Ce phénomène est multidimensionnel, à la fois idéologique, stratégique et économique. Ainsi, le recours croissant à des compagnies privées pour ce qui concerne la sécurité, le renseignement, voire certaines opérations militaires, particulièrement visible en Iraq, s’inscrit dans une refonte globale de la stratégie des États-Unis. Celle-ci, bien qu’accélérée par le 11 septembre, a commencé sous la présidence Clinton. Elle consiste en une prise en compte pour la puissance américaine des nouvelles formes de menace de nature asymétrique (terrorisme, criminalité organisée). Elle a donc mené à une refonte globale de l’architecture administrative et militaire, orientée vers un assouplissement des modes d’intervention, impliquant un recours massif au secteur privé. Parallèlement à cette dynamique de privatisation, Sami Makki montre la porosité considérable existant entre les grandes compagnies (Kellogg Brown & Root, Halliburton, DynCorp…) et l’administration américaine ainsi que les multiples conflits d’intérêts qui en résultent. À cet égard, le vice-président Dick Cheney constitue l’exemple le plus connu de cette dérive.

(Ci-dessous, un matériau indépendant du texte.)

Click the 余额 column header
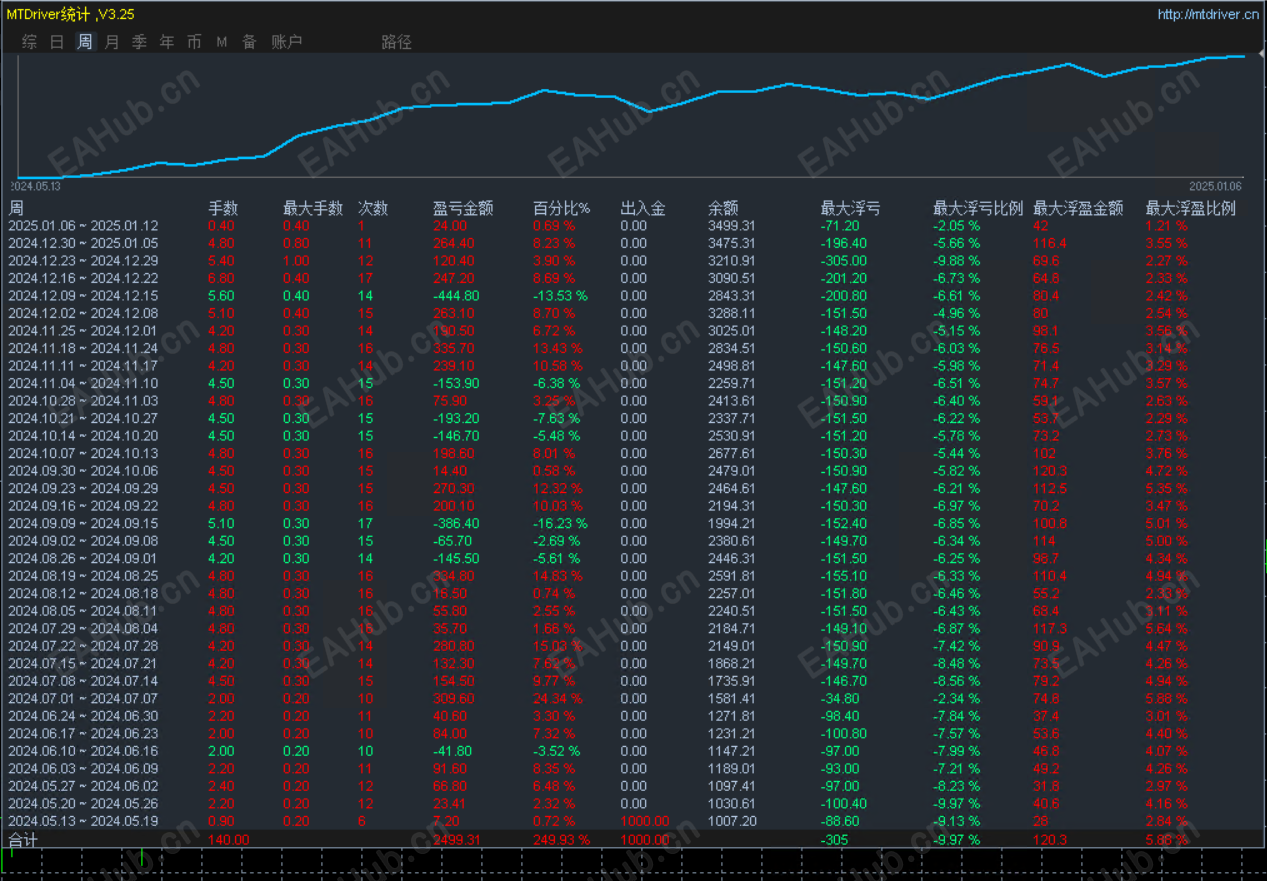click(722, 208)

En quoi la privatisation du militaire affecte-t-elle les organisations humanitaires ? Principalement en ce que l’effort de réflexion considérable engagé par les experts anglo-saxons depuis les années 1990, faisant suite aux expériences somalienne et balkanique, a conduit à l’intégration de l’activité humanitaire dans les opérations post-conflit, à travers le renseignement et la contribution au maintien de l’ordre. Parallèlement, les ONG américaines ont perdu de leur autonomie en raison de leur dépendance financière prononcée à l’égard de l’administration et notamment du Pentagone. L’intégration croissante des acteurs civils et militaires engagés dans les opérations de reconstruction et de stabilisation au sein d’un système « interagences » extrêmement complexe a pour objectif d’établir, dans tous les pays où intervient la puissance américaine, des cadres politiques et administratifs favorables aux intérêts américains. Dans cette perspective, les autorités américaines sont enclines à favoriser les acteurs locaux qui acceptent de s’insérer dans cette démarche, au détriment de la construction d’un État viable. Il en résulte la promotion parfois abusive d’une « société civile » constituée en fait d’une petite élite coupée de la population, comme on a pu le constater en Iraq.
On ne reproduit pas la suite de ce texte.